Como prevenir a mortalidade materna?

28 de maio de 2018

A mortalidade materna é a morte de uma mulher durante a gravidez ou até 42 dias após o término da gravidez – independentemente do tempo de duração da gravidez. Em alusão ao Dia Nacional de Redução à Mortalidade Materna, em 28 de maio, o médico creditado pela Sociedade Brasileira de Reprodução Assistida, Luiz Augusto Batista, explica como prever riscos antes da gestação, os fatores de riscos e como as técnicas de reprodução assistida ajudam no tratamento da infertilidade.

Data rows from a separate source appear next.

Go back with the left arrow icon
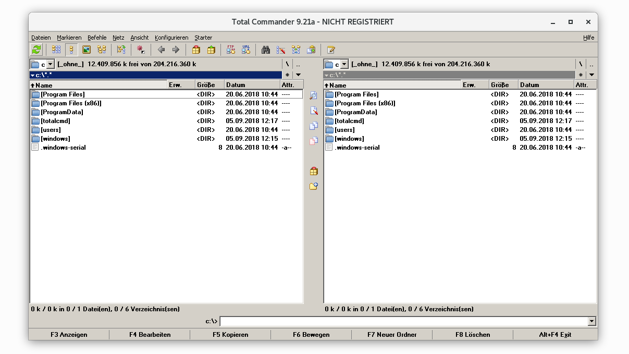The width and height of the screenshot is (629, 354). pos(161,50)
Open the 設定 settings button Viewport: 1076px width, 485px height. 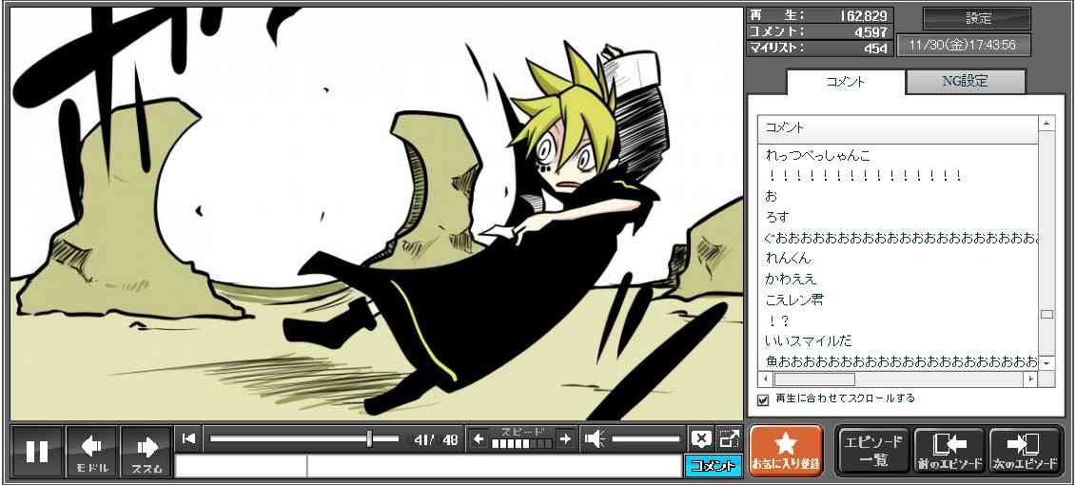click(977, 19)
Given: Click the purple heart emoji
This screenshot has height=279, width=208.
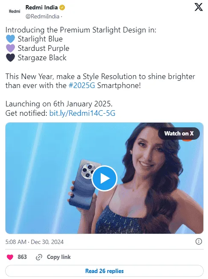Looking at the screenshot, I should (10, 48).
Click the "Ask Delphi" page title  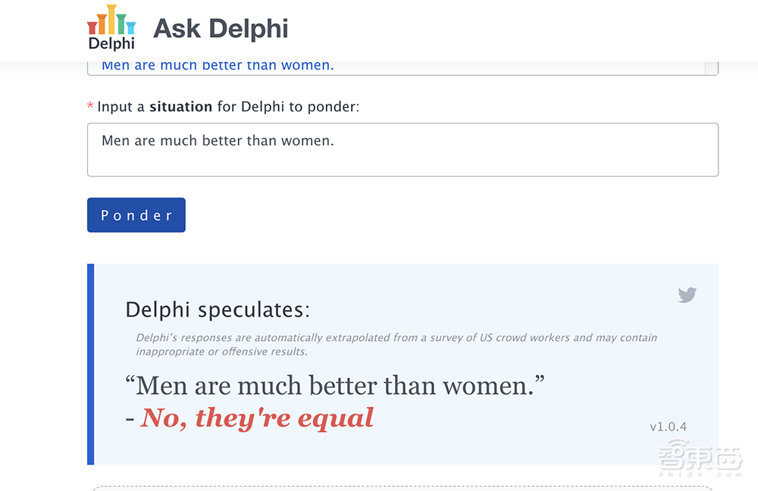[x=221, y=29]
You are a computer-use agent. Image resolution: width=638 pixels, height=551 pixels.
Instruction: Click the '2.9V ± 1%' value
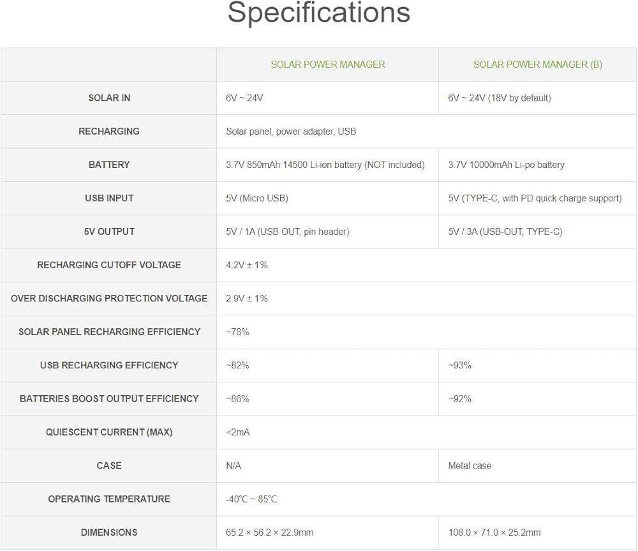247,298
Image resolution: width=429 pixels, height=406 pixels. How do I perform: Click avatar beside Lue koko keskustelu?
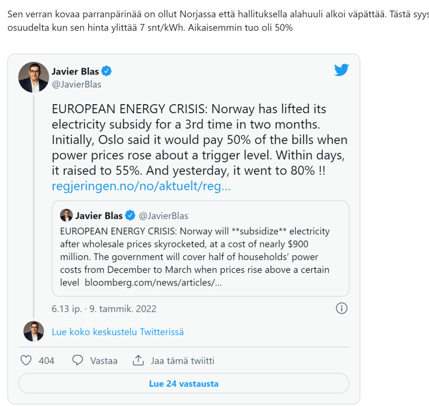(33, 331)
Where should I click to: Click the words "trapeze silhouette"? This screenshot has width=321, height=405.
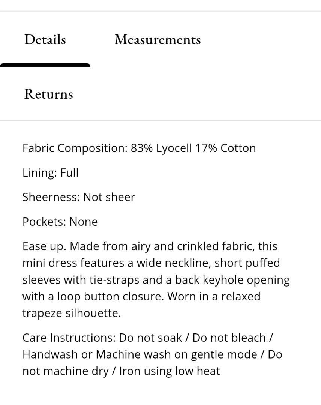pos(72,313)
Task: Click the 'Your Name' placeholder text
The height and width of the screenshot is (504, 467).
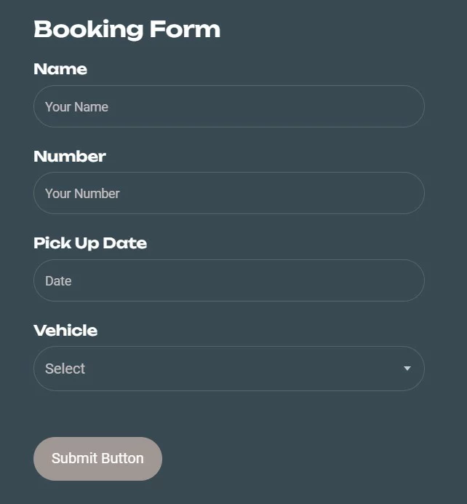Action: (76, 106)
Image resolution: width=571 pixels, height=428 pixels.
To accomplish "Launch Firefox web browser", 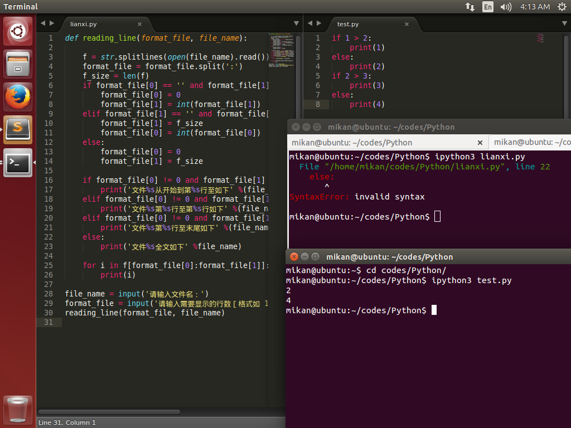I will (x=18, y=97).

Apesar do Brasil ter registrado queda nas taxas de mortalidade materna, de 143 casos por 100.000 nascidos vivos para 60 por 100.000 nascidos vivos, em 1990,  é fundamental que as futuras mães realizem regularmente as idas nas consultas ginecológicas e pré-natal. “O acompanhamento médico desde o início da gravidez e realização de pelo menos seis consultas ao longo do pré natal ajuda o médico e a paciente a identificar possíveis complicações”, aponta Luiz Augusto.

Entre as principais causas de morte materna estão a pressão alta, pré-eclâmpsia, a hemorragia pós parto, as infecções pós parto e complicações nos abortos.  A ocorrência de complicações é imprevisível. “Algumas situações já seriam consideradas de risco como tentativas de abortos, mulheres que engravidam pela primeira vez ou aquelas acima de 35 anos. Mulheres obesas ou que já tenham algum problema de saúde como pressão alta, diabetes, tireóide, problemas renais ou cardíacos podem ser um indicador da mortalidade materna”, explica o médico.

Mortalidade materna x reprodução assistida – As técnicas de reprodução assistida permitem que as pacientes com idade acima de 40 anos, acometidas por falência ovariana, consigam engravidar por meio dos programas de ovodoação. Luiz Augusto explica ainda que as taxas de gestação múltipla também recuaram partir da limitação de transferência de vários embriões  (no máximo 4 à depender da idade da mulher). O aperfeiçoamento das técnicas de congelamento, aumentou o número de gestações por ciclo de estimulação ovariana, por meio da transferência de embriões congelados em novas tentativas.